Я отвечаю за все, стр. 127

— О, это нелегко, я понимаю!

Или:

— Только женщина может почувствовать это состояние!

Или еще:

— Он, разумеется, великолепный человек и работник первоклассный, но…

В этом самом «но» и было, оказывается, все дело. В этом не высказанном до конца «но». В этом универсальном, емком, всеобъемлющем «но».

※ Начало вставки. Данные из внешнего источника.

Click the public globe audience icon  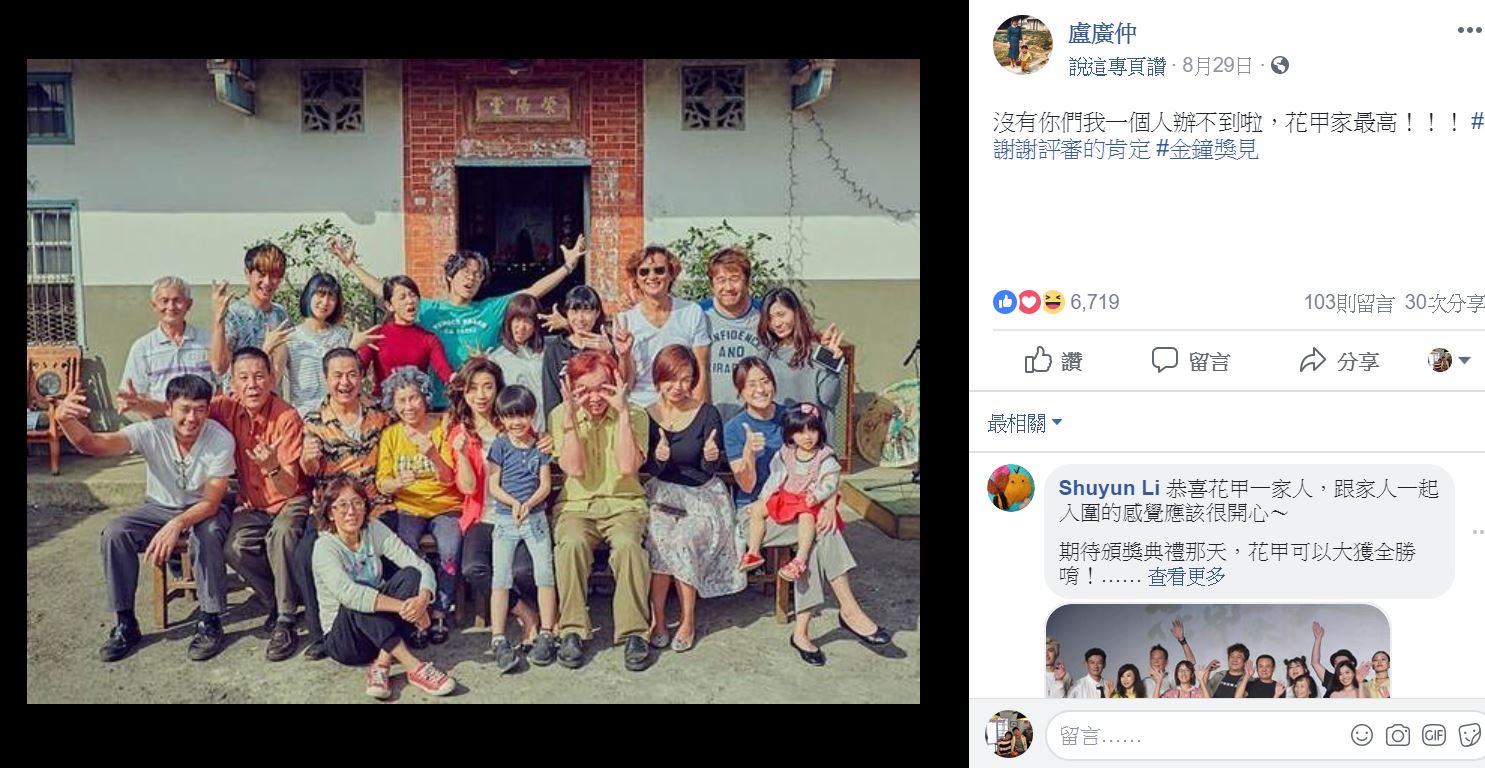coord(1280,66)
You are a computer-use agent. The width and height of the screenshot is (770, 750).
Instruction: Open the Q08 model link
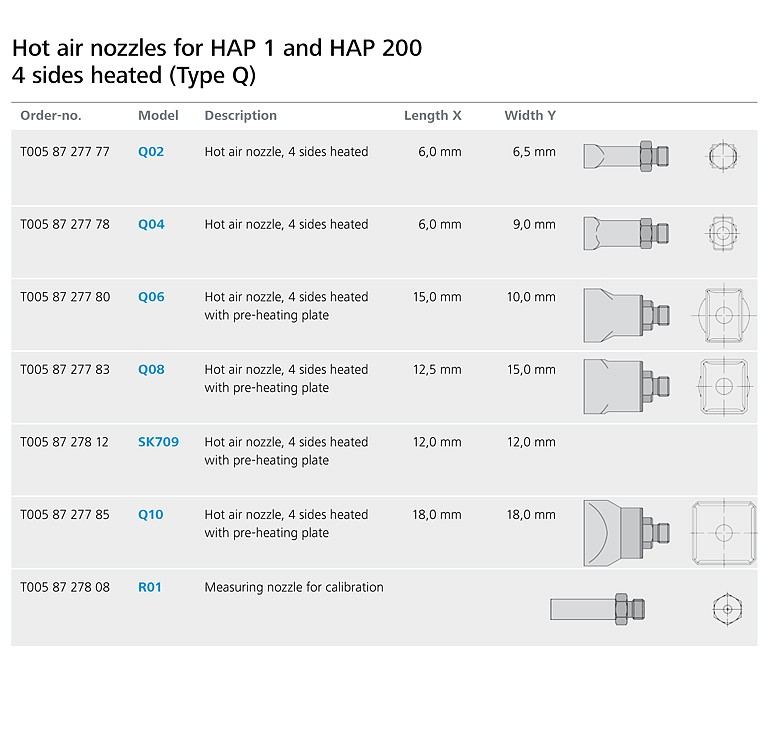click(x=151, y=370)
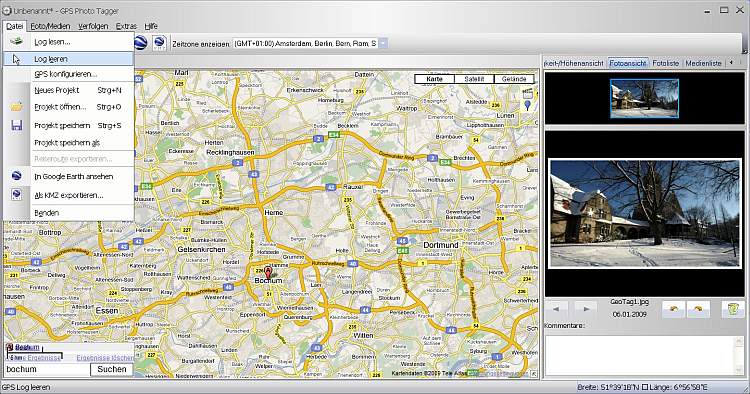Select the Karte map view
Image resolution: width=750 pixels, height=394 pixels.
click(x=434, y=79)
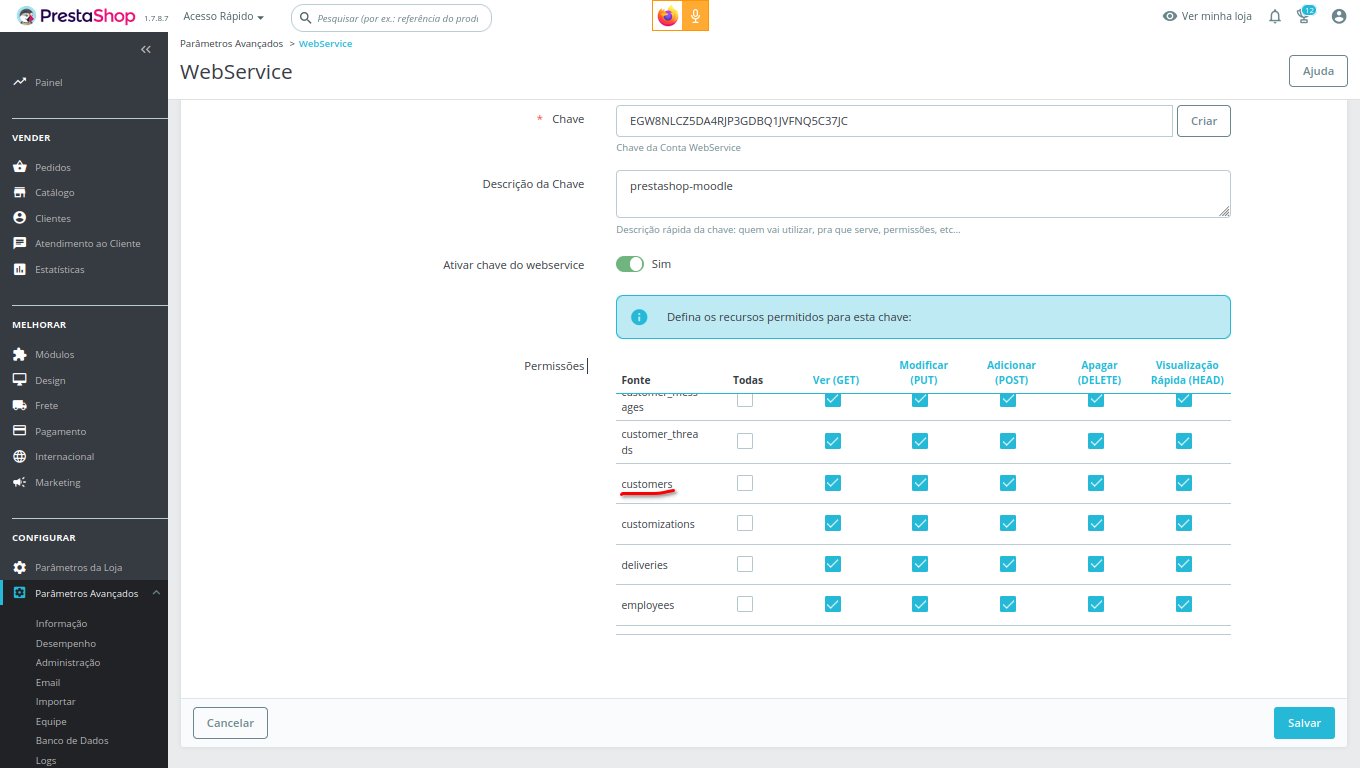The image size is (1360, 768).
Task: Collapse the sidebar with the double chevron
Action: click(145, 48)
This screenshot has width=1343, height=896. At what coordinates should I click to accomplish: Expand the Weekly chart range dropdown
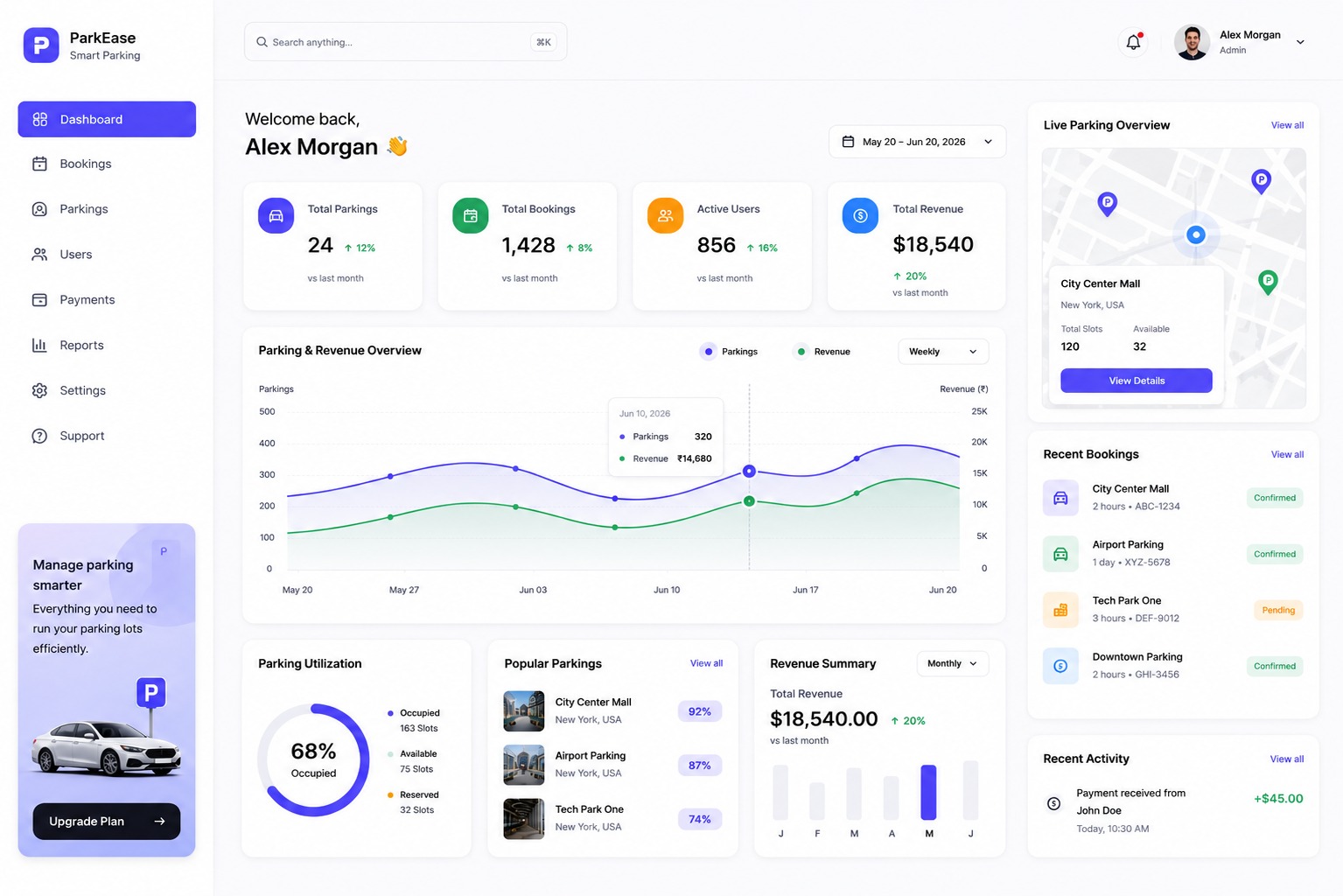pyautogui.click(x=943, y=352)
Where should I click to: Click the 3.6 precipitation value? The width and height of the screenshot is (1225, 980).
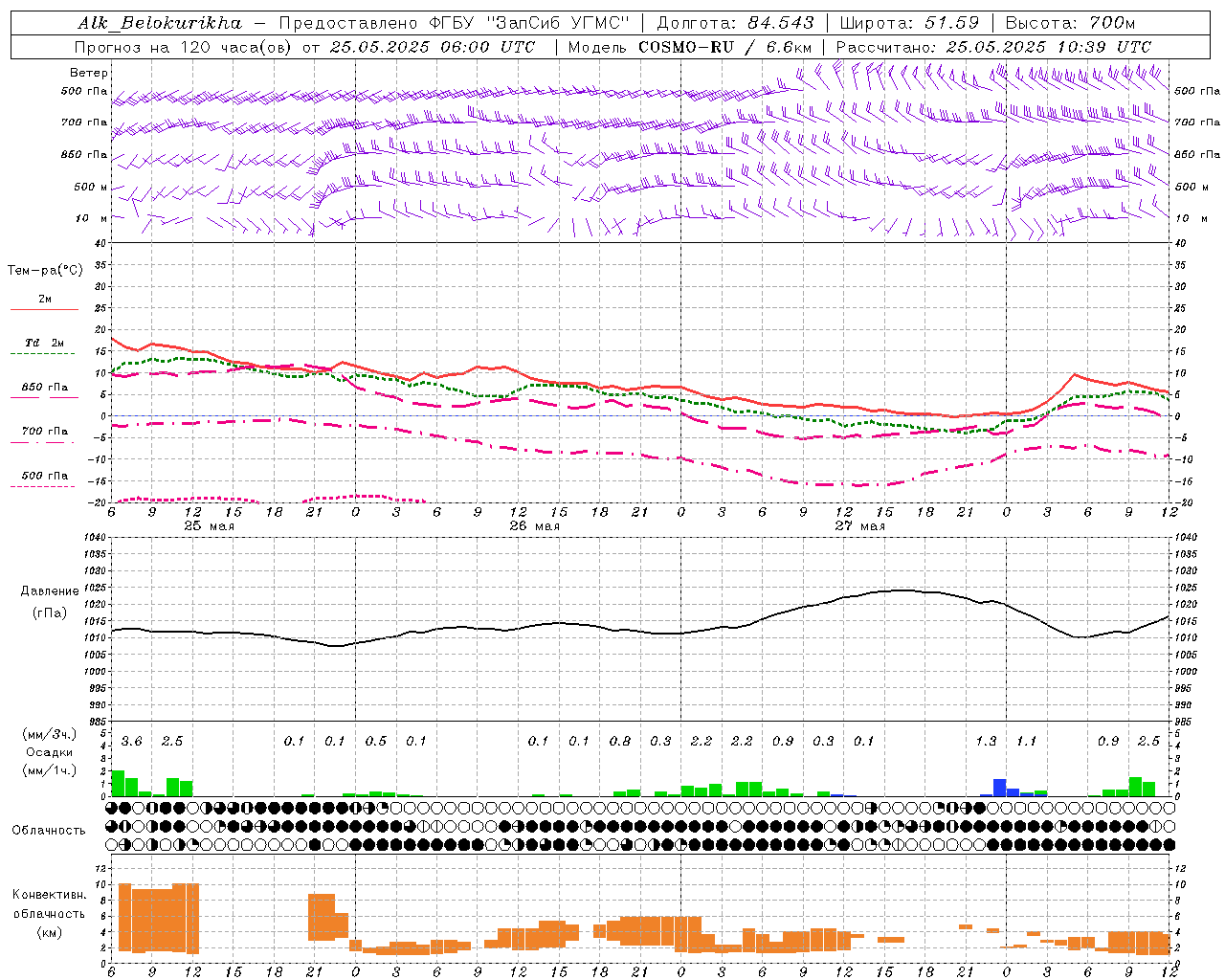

С ревом, скрежетом и свистом, грохоча на стыках и проскакивая маленькие спящие станции, несся «в Москву, в Москву» скорый поезд. Тихо спала Наташа, не знающая ничего о том, что ее увозят от отца. Похрапывала и причмокивала на верхней полке изысканно-артистичная Нина Леопольдовна, снились ей аплодисменты, переходящие в овации, и «тысячи взволнованных глаз нашего замечательного зрителя», как любила она говорить в патетические минуты. А Вера Николаевна все рассказывала и рассказывала о, так сказать, человеке в футляре, о черством догматике и ригористе-мучителе, о сухаре и педанте, некоем Устименке, который изломал, погубил, искалечил ее жизнь, ее стремления, ее мечты. Разумеется, в какой-то мере она признавала и достоинства в нем, даже большие и существенные, конечно, все это не так уж элементарно, не так просто, но Инна Матвеевна не могла не понимать, что то, ради чего Вера связала свою судьбу с Владимиром Афанасьевичем, не получилось. Не получилась крепкая советская семья, не получилась общность интересов и стремлений, не получился брак.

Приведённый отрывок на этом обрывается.